Трудности начинаются при рассмотрении роста знания. У самого Канта это связано с анализом ньютоновской динамики. С одной стороны, Кант считает понятие "движение" эмпирическим, возникающим только при взаимодействии с миром явлений. Тот, кто не видел ничего движущегося, таким понятием обладать не может. С другой стороны, содержание динамики далее строится совершенно априорно исходя из одного этого понятия, в котором, разумеется, нельзя найти ни закон всемирного тяготения, ни уравнения движения . Таким образом, видимое движение оказывается всего лишь своего рода "спусковым крючком", приводящим в действие независящий от этого небогатого содержанием явления чрезвычайно богатый потенциальным содержанием механизм порождения, можно сказать, почти априорных знаний о движении в пространстве. То-есть разворачивается некая динамическая геометрия, чье отличие по статусу от геометрии "неподвижной" не так легко обосновать. Заметим, что по отношению к чистым (неэмпирическим) понятиям рассудка Кант также признавал действие внешних симулов: "Впрочем, для этих понятий, как для всякого знания можно отыскать если не принцип их возможности, то все же случайные причины их возникновения в опыте; тогда впечатления, получаемые от чувств, дают первый повод к раскрытию всей познавательной способности" .

По нашему мнению разграничение чистых и эмпирических понятий просто невозможно. Не случайно в работе "Начало геометрии" Э.Гуссерль называет геометрией "все дисциплины, занимающиеся формами, математически существующими в чистом пространстве-временности" . Продолжая кантовскую мысль о сверхчувственном источнике нашего познания, мы можем сказать, что происхождение ньютоновской динамики может стать предметом исследования не в большей степени, чем происхождение априорной геометрии.

Столкнувшись с этой трудностью, Кант в "Критике способности суждения" корректирует свою позицию и пишет о согласованности наших познавательных способностей (в том числе и в порождении эмпирических понятий) с членением мира явлений на роды и виды. Мир явлений мог бы требовать для своего понимания такого деления на виды, такой системы эмпирических понятий, которая была бы нам совершенно недоступна. По отношению к способности суждения, благодаря которой возникают эмпирические понятия, следует допустить, "что природа в ее безграничном многообразии осуществила такое деление его [мира явлений] на роды и виды, которое позволяет нашей способности суждения обнаружить полное согласие при сравнении природных форм" .

М.К.Мамардашвили пояснял этот кантовский тезис следующим примером.

Представьте себе, что мы наблюдам игру в домино снизу, через прозрачную крышку стола и пытаемся понять правила игры исходя из доступной нам оборотной стороны костей домино. Это и есть случай, когда возможные для нас подразделения "на роды и виды" не соответствуют очевидной сути явления.

Кант пишет: "Дело же обстоит так, как если бы мир явлений был специально придуман каким-то иным рассудком сообразно нашим познавательным способностям" . Здесь имеется в виду специфическое кантовское "как если бы".

Тезис, следующий за этим "как если бы" не является эмпирическим фактом, но и не может быть дедуцирован из априорных утверждений. Тем не менее, его принятие может иметь регулятивное, организующее значение для нашего познания. Такое "сослагательное наклонение" утверждения ставит его вне границ возможного познания. Мы имеем здесь дело со сверхчувственным источником познания, или вещью в себе про которые ничего невозможно утверждать позитивно.

● СОБРАННЫЕ ДАННЫЕ:
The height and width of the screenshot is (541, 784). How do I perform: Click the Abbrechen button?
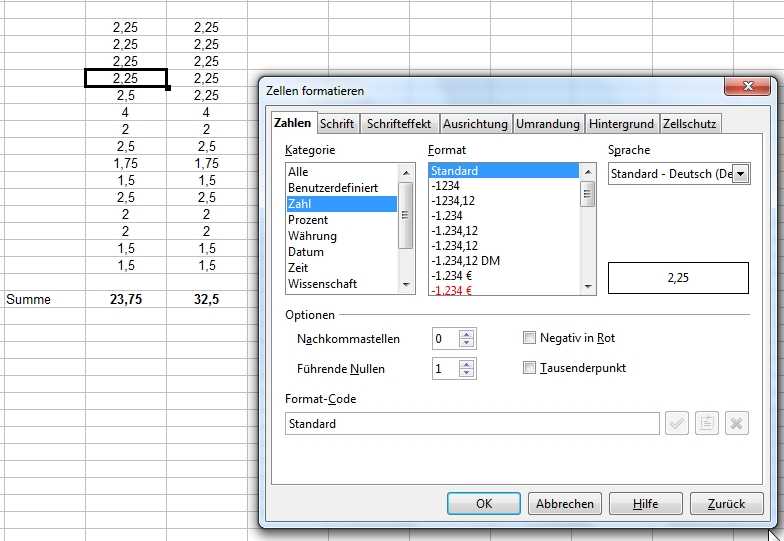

● ЧТО СДЕЛАТЬ:
**A.** Определи, согласуются ли с отрывком о Канте утверждения (i) «Кант считает понятие "движение" эмпирическим», (ii) «авторы отрывка полагают, что чистые и эмпирические понятия можно четко разграничить» и (iii) «пример с игрой в домино приводил Гуссерль». Для каждого ответь «да» или «нет» и дословно приведи решающие слова отрывка.
**B.** Подхвати рассуждение из отрывка о Канте и продолжи его, начиная сразу после последнего предложения.

● ОТВЕТЫ ПО ПОРЯДКУ:
**A.**
(i) Да: «Кант считает понятие "движение" эмпирическим, возникающим только при взаимодействии с миром явлений».
(ii) Нет: «По нашему мнению разграничение чистых и эмпирических понятий просто невозможно».
(iii) Нет: «М.К.Мамардашвили пояснял этот кантовский тезис следующим примером».

**B.**
С нашей точки зрения за каждым актом порождения нового знания обнаруживается этот непознаваемый источник. Любое, даже самое простейшее новое эмпирическое обобщение * это всегда бесконечно большое приращение знания, в том смысле, что ситуация, предшествовавшая этому акту, не содержит полной системы оснований для того, чтобы этот акт был совершен .

Как же можно описывать такие события? Эволюционная эпистемология попыталась ответить на этот вопрос естественнонаучными средствами, т.е. произвести (по Канту, заведомо невозможное) научное исследование вещи в себе.

Прежде чем перейти к рассмотрению этой попытки, обратим внимание на один важный предмет. Геометрия для Канта не была просто абстрактной теорией.

Вместе с родственным ей аппаратом (см. уточнения в начале этой части) производства пространственных явлений, она представляет собой условие возможности приобретения нового эмпирического опыта. Точно так же и ньютоновская динамика не просто теория, а способ упорядочивания и исследования явлений, которые вне этой теории просто не обнаруживаемы.

Каждая из таких "априорных форм" познания (они априорны по отношению к приобретаемому с их помощью знанию) является средством познания, тем самым своего рода познавательной способностью. С другой стороны, более общая способность порождать эти последовательные или каким-то образом уживающиеся одна с другой формы также может быть названа познавательной способностью, только более глубинного уровня. Попытки уровневого описания "априорностей" мы и рассмотрим далее.

2. A priori эволюционной эпистемологии Всякому исследованию мира должны предшествовать средства познания.

Так, при отсутствии органов восприятия невозможно узнать о внешнем мире вообще ничего. Но и самих по себе глаз, например, недостаточно, чтобы видимые цветовые пятна были упорядочены и распределены в пространстве и расклассифицированы на предметы и помехи. Кроме этого, последовательности изображений должны быть объединены в серии, где разные положения и даже разные конфигурации цветовых пятен будут отнесены к одному предмету, и таким образом будет зафиксировано нечто в нем неизменное, в отличие от его переменных качеств. Словом, довольно сложные структуры должны предшествовать человеческому познанию как условия его возможности.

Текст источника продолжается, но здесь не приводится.